AIM. Can you format the rows from the line with "Open the settings search magnifier" to the line with "[x=488, y=492]", both included, as a numbered list with blank lines left out?

RECORDS.
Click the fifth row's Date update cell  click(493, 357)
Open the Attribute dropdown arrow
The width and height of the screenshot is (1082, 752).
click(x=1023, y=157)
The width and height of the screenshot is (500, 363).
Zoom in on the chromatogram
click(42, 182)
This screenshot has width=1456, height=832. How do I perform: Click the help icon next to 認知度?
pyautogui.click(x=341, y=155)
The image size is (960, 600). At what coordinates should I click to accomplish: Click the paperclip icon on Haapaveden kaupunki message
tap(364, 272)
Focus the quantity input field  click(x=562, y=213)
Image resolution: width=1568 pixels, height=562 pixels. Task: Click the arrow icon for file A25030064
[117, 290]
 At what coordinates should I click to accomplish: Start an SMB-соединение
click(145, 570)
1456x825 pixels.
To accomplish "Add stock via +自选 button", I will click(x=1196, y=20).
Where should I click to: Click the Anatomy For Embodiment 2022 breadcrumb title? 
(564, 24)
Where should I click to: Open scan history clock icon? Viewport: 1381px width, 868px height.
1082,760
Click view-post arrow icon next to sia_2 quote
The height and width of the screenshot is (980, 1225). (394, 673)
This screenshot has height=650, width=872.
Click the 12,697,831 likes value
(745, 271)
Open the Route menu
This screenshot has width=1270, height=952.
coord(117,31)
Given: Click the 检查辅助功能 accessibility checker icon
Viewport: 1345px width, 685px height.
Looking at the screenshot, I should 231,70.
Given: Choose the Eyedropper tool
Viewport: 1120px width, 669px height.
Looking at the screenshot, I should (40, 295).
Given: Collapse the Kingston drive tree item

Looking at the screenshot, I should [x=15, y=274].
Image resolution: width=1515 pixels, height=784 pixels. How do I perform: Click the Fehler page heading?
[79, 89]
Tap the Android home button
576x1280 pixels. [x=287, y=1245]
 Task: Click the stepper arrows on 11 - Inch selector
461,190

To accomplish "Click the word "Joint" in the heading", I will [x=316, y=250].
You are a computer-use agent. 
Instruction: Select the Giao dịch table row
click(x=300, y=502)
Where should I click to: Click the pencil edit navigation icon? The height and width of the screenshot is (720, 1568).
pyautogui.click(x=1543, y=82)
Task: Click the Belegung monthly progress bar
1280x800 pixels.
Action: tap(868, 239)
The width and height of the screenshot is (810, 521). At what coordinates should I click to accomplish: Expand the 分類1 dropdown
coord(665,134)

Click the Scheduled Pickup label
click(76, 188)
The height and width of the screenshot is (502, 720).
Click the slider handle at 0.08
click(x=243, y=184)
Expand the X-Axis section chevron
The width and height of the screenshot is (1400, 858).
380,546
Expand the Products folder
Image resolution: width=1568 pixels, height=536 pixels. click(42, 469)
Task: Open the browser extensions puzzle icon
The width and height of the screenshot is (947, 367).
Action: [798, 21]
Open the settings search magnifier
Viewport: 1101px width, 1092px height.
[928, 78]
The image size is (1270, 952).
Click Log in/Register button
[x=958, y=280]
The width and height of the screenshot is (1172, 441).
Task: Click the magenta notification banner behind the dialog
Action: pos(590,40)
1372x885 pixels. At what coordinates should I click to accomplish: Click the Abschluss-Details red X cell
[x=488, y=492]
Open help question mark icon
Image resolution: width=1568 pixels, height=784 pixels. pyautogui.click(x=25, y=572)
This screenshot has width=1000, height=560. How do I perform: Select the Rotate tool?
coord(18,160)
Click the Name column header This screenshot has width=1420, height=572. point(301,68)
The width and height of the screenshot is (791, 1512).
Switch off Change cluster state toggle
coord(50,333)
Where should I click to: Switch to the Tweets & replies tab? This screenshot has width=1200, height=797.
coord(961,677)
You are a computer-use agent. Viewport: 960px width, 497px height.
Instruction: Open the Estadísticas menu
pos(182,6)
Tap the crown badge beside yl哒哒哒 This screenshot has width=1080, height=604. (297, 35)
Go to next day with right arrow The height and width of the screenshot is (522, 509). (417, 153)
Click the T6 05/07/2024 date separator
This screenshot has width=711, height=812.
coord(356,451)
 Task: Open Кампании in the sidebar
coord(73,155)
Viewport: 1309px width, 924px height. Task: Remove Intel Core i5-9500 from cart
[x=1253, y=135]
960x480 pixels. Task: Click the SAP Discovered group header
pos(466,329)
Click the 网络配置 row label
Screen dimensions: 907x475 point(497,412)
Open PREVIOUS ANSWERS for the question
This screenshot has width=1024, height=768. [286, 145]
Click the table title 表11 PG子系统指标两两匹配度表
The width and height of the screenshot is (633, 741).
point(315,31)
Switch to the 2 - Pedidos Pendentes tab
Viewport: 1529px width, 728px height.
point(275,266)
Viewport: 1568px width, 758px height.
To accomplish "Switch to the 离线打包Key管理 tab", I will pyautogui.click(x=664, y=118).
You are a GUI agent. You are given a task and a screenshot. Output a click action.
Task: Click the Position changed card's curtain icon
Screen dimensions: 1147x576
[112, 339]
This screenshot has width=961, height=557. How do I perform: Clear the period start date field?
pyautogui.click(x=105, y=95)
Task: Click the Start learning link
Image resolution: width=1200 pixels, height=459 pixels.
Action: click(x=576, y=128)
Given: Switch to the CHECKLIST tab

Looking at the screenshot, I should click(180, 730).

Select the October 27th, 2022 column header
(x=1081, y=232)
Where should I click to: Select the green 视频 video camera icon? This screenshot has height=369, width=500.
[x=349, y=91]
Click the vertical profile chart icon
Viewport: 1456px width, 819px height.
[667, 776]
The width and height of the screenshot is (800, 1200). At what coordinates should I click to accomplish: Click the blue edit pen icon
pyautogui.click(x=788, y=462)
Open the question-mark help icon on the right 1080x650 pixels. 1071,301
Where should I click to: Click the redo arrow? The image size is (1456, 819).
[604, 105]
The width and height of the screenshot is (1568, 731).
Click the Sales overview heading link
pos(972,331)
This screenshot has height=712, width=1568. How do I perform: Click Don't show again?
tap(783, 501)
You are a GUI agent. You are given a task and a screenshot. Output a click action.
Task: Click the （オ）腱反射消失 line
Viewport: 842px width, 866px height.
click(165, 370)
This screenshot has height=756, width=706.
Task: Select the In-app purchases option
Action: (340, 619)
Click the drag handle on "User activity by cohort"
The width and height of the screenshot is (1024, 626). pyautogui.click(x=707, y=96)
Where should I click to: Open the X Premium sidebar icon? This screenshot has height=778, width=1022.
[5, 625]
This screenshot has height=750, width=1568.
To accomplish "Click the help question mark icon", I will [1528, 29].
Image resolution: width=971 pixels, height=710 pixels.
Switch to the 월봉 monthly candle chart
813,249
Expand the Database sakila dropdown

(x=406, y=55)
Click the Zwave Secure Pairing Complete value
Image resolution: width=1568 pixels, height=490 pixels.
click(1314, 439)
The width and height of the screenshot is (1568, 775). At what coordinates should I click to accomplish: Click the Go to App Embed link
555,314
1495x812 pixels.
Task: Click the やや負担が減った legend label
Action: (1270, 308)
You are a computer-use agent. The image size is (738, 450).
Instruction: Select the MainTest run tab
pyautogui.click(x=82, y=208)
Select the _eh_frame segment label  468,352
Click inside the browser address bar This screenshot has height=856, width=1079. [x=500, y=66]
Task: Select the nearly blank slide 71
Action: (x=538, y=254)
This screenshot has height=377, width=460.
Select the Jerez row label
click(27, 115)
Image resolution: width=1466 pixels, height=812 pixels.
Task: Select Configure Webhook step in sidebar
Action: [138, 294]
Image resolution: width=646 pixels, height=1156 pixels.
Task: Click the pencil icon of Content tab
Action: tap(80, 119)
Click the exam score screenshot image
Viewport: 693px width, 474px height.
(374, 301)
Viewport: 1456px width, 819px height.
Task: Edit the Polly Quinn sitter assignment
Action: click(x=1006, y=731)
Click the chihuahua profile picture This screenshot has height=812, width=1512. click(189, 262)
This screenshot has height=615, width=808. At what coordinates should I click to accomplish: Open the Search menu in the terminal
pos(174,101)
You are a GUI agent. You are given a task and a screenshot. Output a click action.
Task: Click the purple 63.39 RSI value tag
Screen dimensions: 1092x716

ANSWER IN FULL.
1. Open the settings search magnifier
2. Viewport: 1101px width, 1092px height.
3. [928, 78]
4. The image size is (1270, 952).
5. Click Log in/Register button
6. [x=958, y=280]
7. The width and height of the screenshot is (1172, 441).
8. Task: Click the magenta notification banner behind the dialog
9. Action: pos(590,40)
10. 1372x885 pixels. At what coordinates should I click to accomplish: Click the Abschluss-Details red X cell
11. [x=488, y=492]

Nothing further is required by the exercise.